Stored items
----------------

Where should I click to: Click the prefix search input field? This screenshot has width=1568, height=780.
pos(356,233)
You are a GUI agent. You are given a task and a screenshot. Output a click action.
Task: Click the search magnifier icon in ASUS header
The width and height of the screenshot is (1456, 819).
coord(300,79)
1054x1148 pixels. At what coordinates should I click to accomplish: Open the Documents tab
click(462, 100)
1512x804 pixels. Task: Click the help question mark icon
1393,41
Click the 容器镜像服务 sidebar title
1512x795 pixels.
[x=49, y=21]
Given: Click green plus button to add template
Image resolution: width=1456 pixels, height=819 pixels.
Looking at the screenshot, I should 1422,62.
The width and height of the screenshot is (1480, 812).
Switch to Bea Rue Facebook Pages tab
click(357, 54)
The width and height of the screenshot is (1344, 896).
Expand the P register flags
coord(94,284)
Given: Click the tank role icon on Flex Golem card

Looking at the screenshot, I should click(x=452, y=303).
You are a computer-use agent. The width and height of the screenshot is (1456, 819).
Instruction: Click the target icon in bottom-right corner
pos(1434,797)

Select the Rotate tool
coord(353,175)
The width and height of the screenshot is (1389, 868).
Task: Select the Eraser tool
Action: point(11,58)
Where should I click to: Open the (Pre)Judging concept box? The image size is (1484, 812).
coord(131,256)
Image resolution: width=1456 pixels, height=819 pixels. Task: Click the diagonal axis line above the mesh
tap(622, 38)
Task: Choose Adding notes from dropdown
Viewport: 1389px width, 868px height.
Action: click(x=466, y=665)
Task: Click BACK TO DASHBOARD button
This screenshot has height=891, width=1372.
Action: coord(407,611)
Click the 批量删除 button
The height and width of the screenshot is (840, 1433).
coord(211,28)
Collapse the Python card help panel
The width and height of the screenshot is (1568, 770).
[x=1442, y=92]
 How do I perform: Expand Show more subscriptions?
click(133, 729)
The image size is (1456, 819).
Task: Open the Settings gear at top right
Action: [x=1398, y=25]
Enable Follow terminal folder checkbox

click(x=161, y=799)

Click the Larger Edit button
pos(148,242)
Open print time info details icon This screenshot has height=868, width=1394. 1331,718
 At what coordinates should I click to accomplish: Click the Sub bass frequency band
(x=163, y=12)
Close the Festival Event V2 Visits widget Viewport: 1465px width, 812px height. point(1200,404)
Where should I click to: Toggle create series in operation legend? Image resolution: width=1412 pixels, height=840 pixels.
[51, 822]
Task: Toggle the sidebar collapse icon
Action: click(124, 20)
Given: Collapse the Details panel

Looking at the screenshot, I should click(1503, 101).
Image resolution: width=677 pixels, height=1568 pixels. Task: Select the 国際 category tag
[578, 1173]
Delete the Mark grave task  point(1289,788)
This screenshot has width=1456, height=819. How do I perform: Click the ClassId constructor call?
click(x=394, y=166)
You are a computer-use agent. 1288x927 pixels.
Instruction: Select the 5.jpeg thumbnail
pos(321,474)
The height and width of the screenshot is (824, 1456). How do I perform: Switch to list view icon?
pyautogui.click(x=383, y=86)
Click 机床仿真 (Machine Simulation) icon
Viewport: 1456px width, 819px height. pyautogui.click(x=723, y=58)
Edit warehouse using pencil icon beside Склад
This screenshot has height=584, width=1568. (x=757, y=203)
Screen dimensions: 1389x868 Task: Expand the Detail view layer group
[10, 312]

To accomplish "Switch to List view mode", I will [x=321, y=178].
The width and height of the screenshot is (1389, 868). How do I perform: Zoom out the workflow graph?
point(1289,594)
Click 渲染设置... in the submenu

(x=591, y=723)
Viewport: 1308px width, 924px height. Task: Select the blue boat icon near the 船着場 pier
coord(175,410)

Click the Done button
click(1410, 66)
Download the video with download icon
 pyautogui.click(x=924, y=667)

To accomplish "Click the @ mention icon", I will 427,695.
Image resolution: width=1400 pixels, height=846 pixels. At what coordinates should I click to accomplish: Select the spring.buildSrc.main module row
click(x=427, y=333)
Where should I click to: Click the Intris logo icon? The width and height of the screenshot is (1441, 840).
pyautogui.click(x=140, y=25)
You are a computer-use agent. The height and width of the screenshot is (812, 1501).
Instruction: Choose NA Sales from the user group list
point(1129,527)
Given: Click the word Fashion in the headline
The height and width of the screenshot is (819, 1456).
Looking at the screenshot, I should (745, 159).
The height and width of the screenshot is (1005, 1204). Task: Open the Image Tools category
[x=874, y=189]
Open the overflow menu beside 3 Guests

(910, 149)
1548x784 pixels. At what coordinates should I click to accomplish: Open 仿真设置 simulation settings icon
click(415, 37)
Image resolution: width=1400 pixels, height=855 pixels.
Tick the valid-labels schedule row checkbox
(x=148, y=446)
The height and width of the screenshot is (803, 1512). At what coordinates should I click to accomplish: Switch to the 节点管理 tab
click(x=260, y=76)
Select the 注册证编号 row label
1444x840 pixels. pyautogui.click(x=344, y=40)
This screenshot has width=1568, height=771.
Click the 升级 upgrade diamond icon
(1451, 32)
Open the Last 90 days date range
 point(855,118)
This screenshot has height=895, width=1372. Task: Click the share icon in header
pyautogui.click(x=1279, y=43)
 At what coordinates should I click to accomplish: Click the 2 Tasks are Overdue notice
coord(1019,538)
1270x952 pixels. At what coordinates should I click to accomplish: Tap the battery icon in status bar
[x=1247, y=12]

----------------

* **Exercise instructions**: Each line from the beginning of the entries to the line with "Given: Click green" must be repeated exactly, with both end lines kept and no other lines given.

* **The answer**:
Where should I click to: Click the prefix search input field? This screenshot has width=1568, height=780.
pos(356,233)
You are a GUI agent. You are given a task and a screenshot. Output a click action.
Task: Click the search magnifier icon in ASUS header
The width and height of the screenshot is (1456, 819).
coord(300,79)
1054x1148 pixels. At what coordinates should I click to accomplish: Open the Documents tab
click(462, 100)
1512x804 pixels. Task: Click the help question mark icon
1393,41
Click the 容器镜像服务 sidebar title
1512x795 pixels.
[x=49, y=21]
Given: Click green plus button to add template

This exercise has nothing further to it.